How much longer will high inflation plague the US economy? Both the Consumer Price Index (CPI) and the Personal Consumption Expenditures Price Index (PCEPI) have grown faster than 2 percent (annualized) every month since March 2021. Inflation peaked during the summer of 2022 and has since fallen. Yet, it remains stubbornly elevated.
Much depends on the economic priorities of the Trump administration. I think many economist’s fears about the inflationary effects of trade and immigration restrictions are exaggerated. This is disputable, of course, and we should have a good-faith public debate. But let’s not lose sight of the big picture: monetary and fiscal policy still matter most.
Trump returned to the White House largely because the public was angry about dollar depreciation in the form of higher prices. His unusual coalition of nationalist-populists, old-school conservatives, and converted tech overlords has a material interest in bringing inflation down. But interests alone aren’t enough. The president, his team, and his allies in Congress will need to make politically hard choices to keep the dollar’s purchasing power from eroding further.
Monetary policy drives inflation. Before the covid pandemic, the monetary base (M0) stood at $3.5 trillion. The broader (M2) money supply was $15.4 trillion. Then, the Fed opened the floodgates: the monetary base and broader money supply shot up to $6.4 trillion and $21.9 trillion, respectively. Unsurprisingly, printing and spending a bunch of money pushed up prices. While there are good arguments for central banks to stabilize overall demand in the economy, it’s clear they went overboard.
If Trump is serious about inflation, fixing the Fed should be priority one. He should support legislation forcing the Fed to focus on the price level and use his political capital to get legislators on board. The Fed’s famous dual mandate of full employment and stable prices should be a single mandate: stable prices only. Don’t give monetary technocrats an excuse to take their eye off the inflation ball.
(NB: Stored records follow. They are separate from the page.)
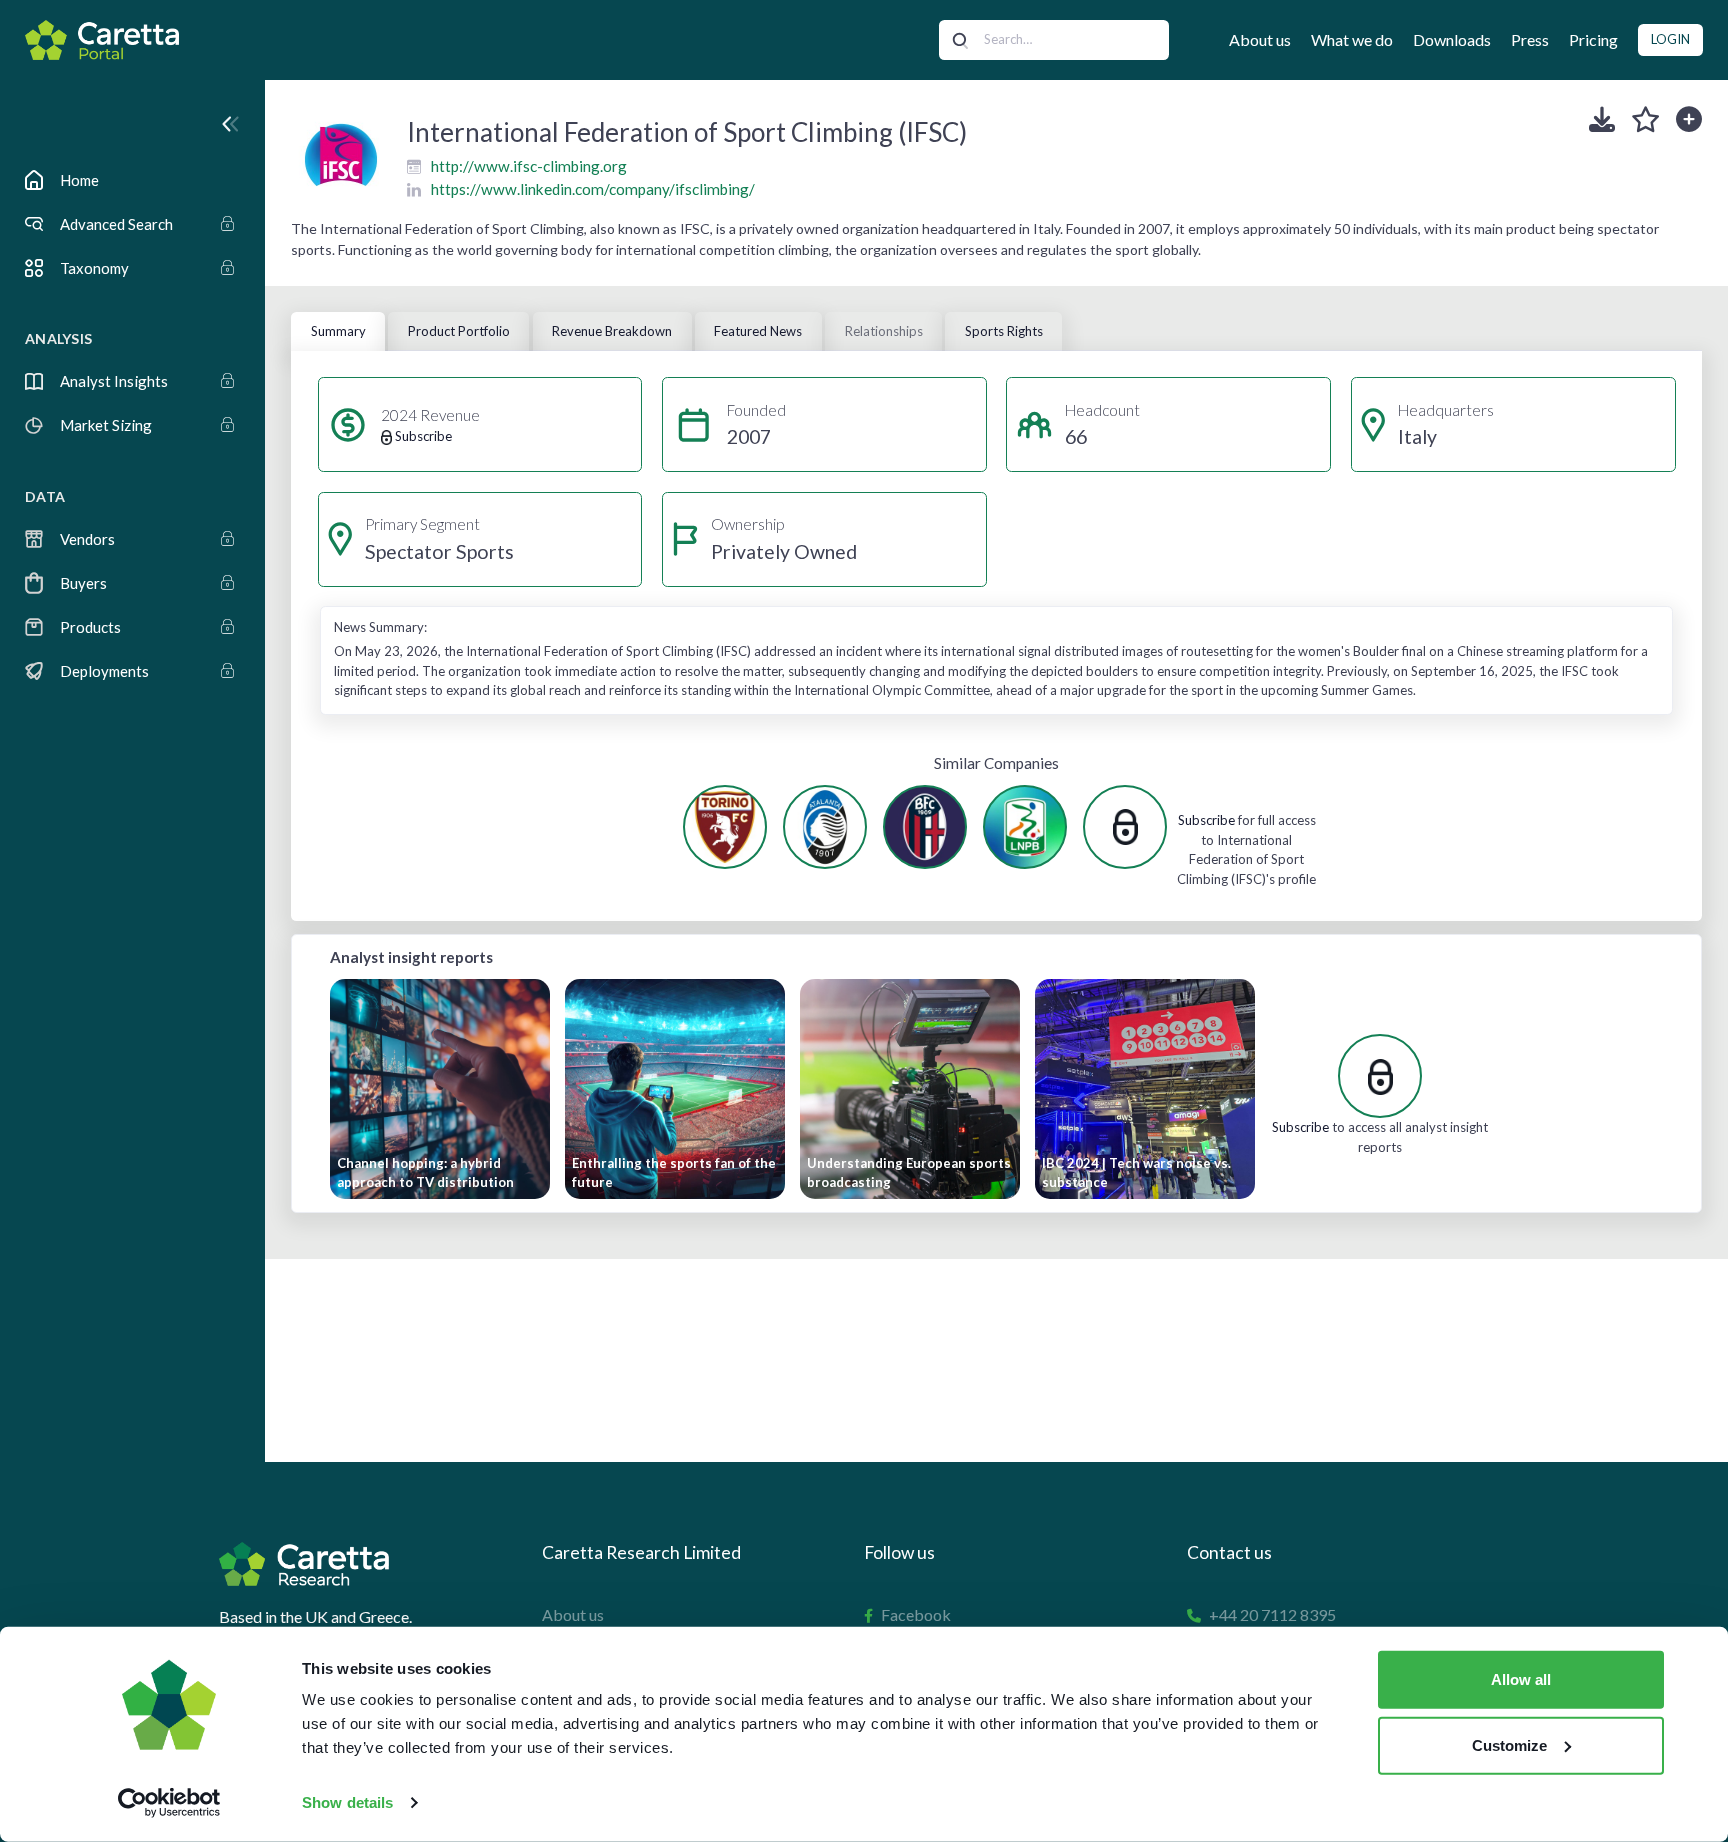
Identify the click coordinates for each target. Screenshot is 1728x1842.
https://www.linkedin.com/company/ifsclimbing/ (593, 189)
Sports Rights (1004, 331)
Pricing (1593, 39)
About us (1260, 39)
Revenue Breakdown (612, 331)
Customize (1509, 1744)
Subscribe (1206, 820)
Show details (347, 1802)
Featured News (758, 331)
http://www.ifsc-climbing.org (529, 166)
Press (1530, 39)
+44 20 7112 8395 (1272, 1614)
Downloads (1452, 39)
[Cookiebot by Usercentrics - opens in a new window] (169, 1803)
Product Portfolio (459, 331)
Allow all (1521, 1679)
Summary (338, 331)
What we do (1352, 39)
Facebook (916, 1614)
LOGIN (1670, 39)
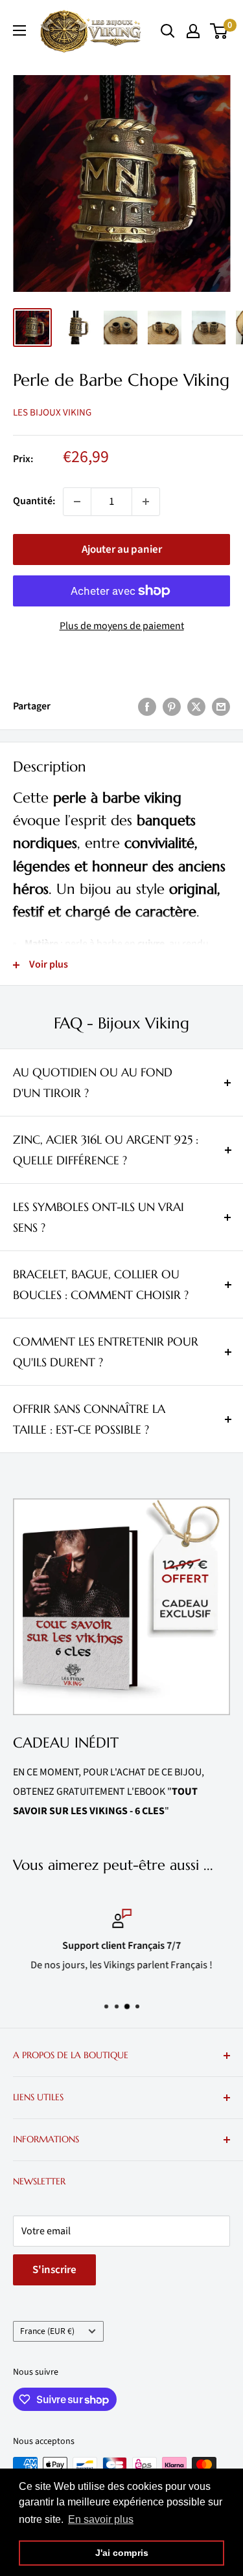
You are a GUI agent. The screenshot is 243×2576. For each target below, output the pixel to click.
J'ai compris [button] (121, 2553)
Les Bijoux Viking (52, 412)
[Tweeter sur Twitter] (196, 706)
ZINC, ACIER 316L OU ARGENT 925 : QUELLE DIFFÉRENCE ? (105, 1150)
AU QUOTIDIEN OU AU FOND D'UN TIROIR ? (92, 1082)
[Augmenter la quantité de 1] (145, 501)
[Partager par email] (221, 706)
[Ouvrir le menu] (19, 30)
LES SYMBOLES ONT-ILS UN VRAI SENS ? (98, 1217)
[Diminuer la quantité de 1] (77, 501)
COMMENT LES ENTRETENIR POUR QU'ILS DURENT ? (105, 1352)
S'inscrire (54, 2270)
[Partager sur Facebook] (147, 706)
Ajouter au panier (122, 549)
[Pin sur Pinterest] (172, 706)
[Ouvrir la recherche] (168, 31)
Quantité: (34, 501)
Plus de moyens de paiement (122, 626)
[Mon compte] (193, 31)
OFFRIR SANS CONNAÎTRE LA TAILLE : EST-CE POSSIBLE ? (89, 1419)
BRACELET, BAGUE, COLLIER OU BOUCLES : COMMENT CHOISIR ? (101, 1284)
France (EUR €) (47, 2331)
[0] (219, 31)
What about fiscal policy? Several economic theories assert a link between deficit spending and dollar depreciation. The most plausible is the fiscal theory of the price level. Deficit spending, so long as the public thinks it’s permanent, causes the dollar to depreciate because the dollar derives its value from anticipated future budget surpluses.
One way to interpret the fiscal theory of the price level is as a monetary theory of the price level, plus some political economy: large deficits increase the chances the government will have to use the printing press, rather than future taxes, to pay its debts. Deficits today thus portend debasement tomorrow, and anticipating tomorrow, dollar holders liquidate their positions today. This brings about the anticipated debasement.
The solution here is simple: Trump must rein in deficit spending. But this is much easier said than done.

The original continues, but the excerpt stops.